Derivation of oral cancer slope factors for hexavalent chromium informed by pharmacokinetic models and in vivo genotoxicity data

Hexavalent chromium [Cr(VI)] is present in drinking water from natural and anthropogenic sources at approximately 1 ppb. Several regulatory bodies have recently developed threshold-based safety criteria for Cr(VI) of 30–100 ppb based on evidence that small intestine tumors in mice following exposure to ≥20,000 ppb are the result of a non-mutagenic mode of action (MOA). In contrast, U.S. EPA has recently concluded that Cr(VI) acts through a mutagenic MOA based, in part, on scoring numerous in vivo genotoxicity studies as having low confidence; and therefore derived a cancer slope factor (CSF) of 0.5 (mg/kg-day)−1, equivalent to ∼0.07 ppb. Herein, we demonstrate how physiologically based pharmacokinetic (PBPK) models and intestinal segment-specific tumor incidence data can form a robust dataset supporting derivation of alternative CSF values that equate to Cr(VI) concentrations ranging from below background to concentrations similar to those derived using threshold approaches—depending on benchmark response level and risk tolerance. Additionally, we highlight weaknesses in the rationale EPA used to discount critical in vivo genotoxicity studies.

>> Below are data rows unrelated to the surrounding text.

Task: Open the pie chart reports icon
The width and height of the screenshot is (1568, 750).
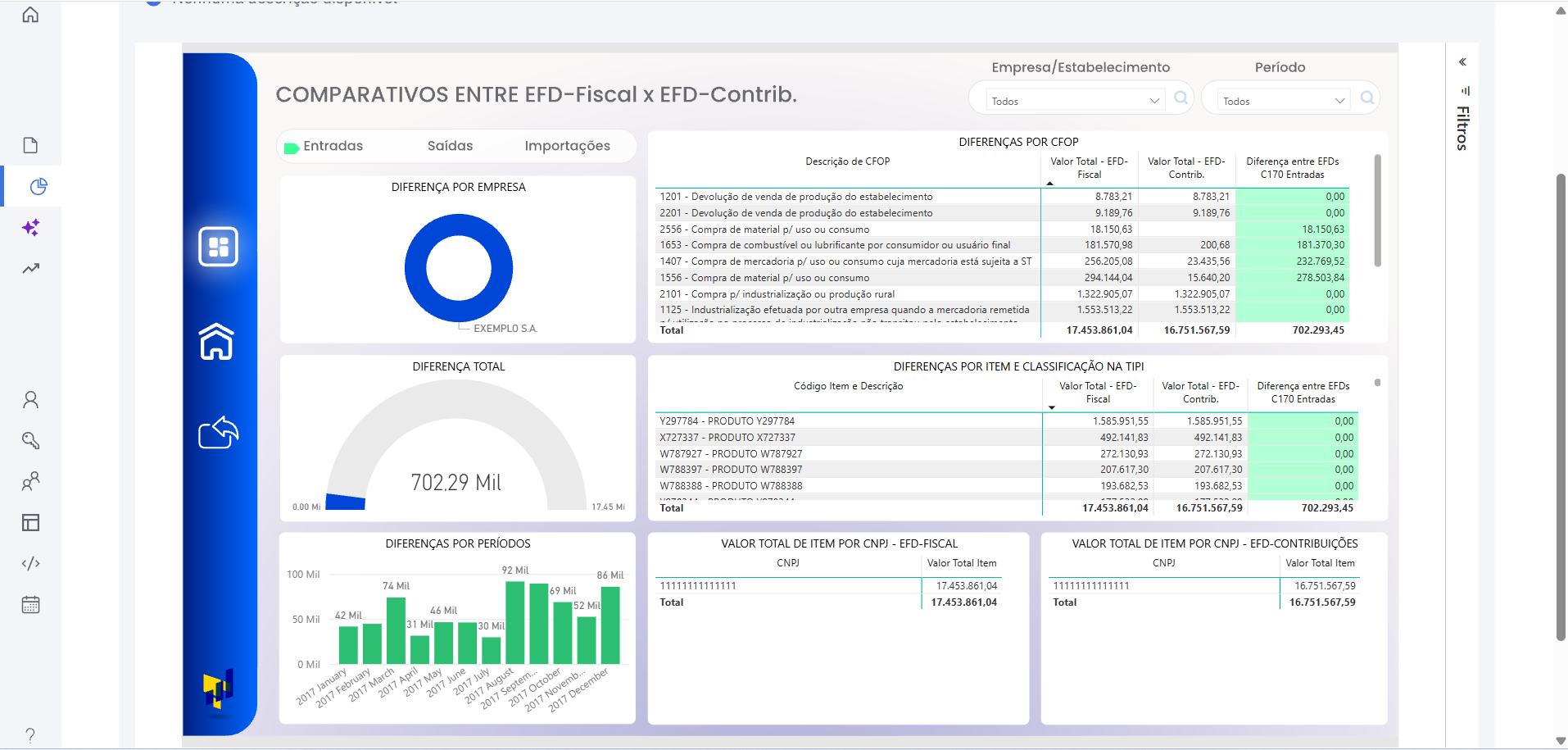Action: (38, 187)
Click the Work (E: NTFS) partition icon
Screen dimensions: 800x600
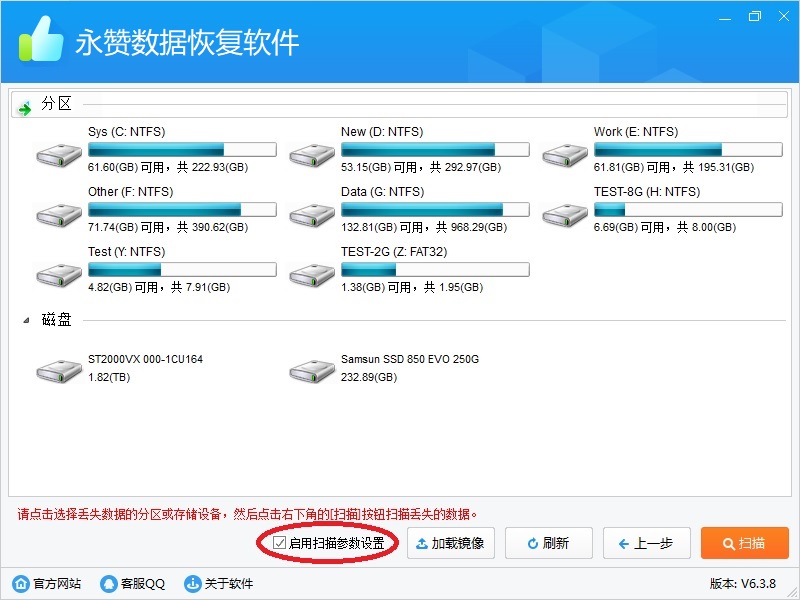pyautogui.click(x=565, y=154)
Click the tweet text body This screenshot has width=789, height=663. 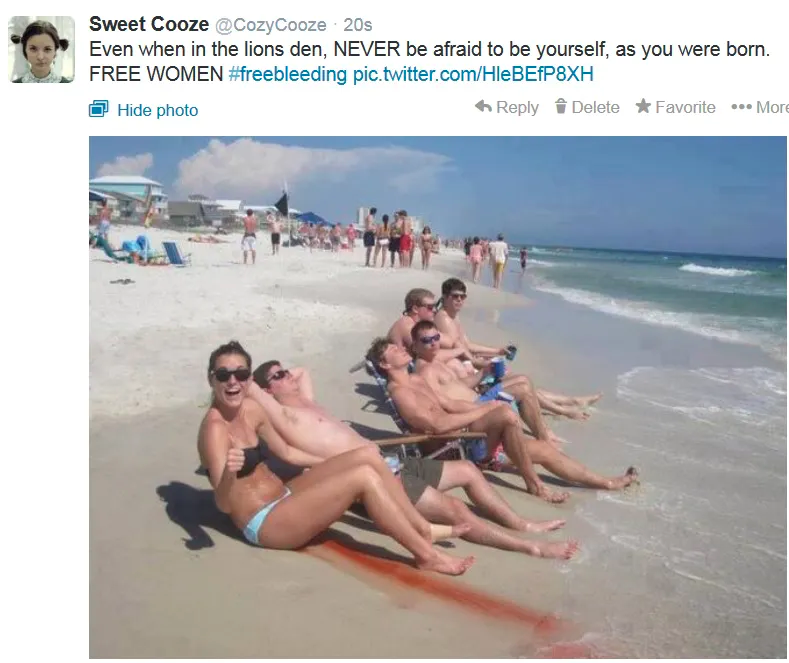[x=429, y=61]
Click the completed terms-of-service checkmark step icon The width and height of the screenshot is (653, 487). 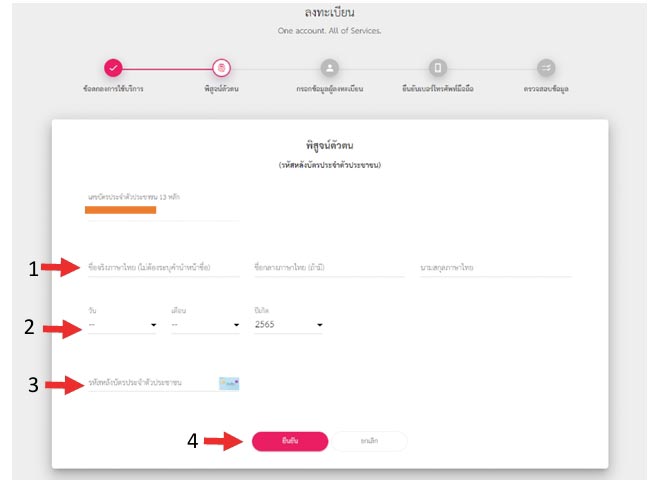(113, 68)
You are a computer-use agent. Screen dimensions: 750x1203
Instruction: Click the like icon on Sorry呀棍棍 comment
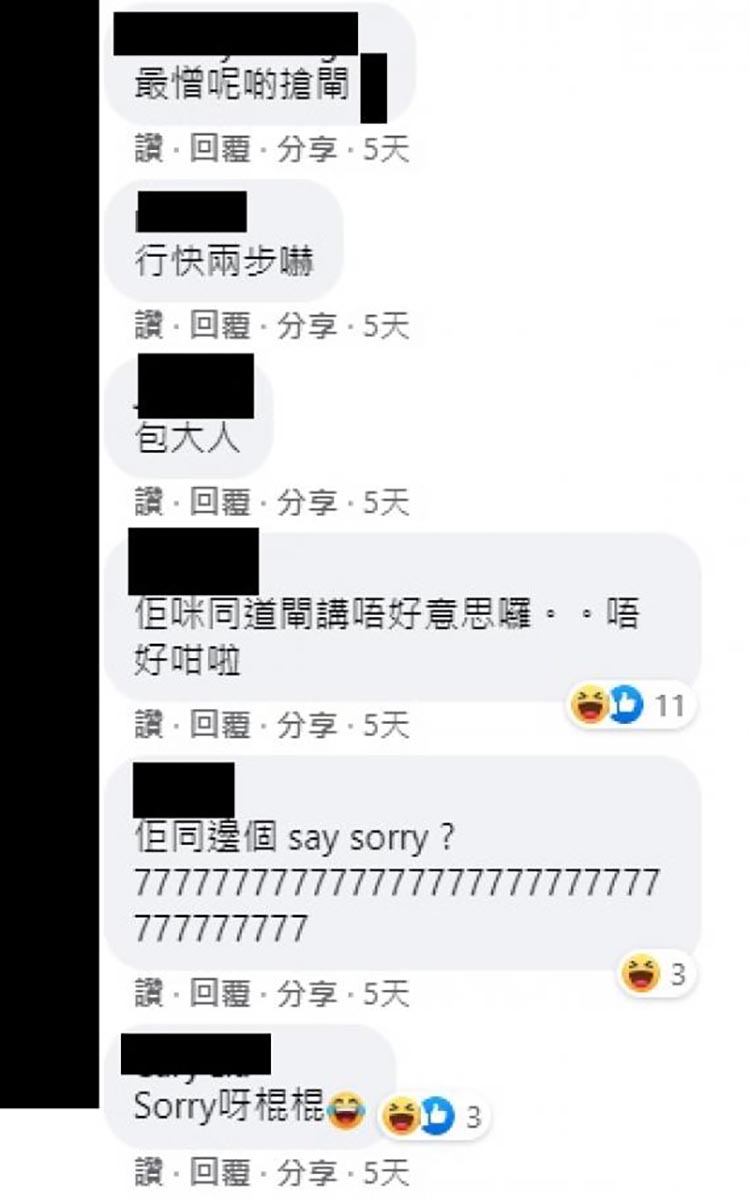point(437,1116)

While the data support a non-genotoxic MOA, these alternative toxicity criteria require only PBPK models, robust tumor data, and fair interpretation of published in vivo genotoxicity data for Cr(VI). •Chromium-induced tumors in mice occur in the duodenum, jejunum, and ileum.•Pharmacokinetic models can estimate doses to the duodenum, jejunum, and ileum.•Negative genotoxicity studies in the intestine support threshold toxicity values.•Slope factors starting in the low dose range approximate threshold toxicity values.•Both assessment approaches can yield similar drinking water values for chromium.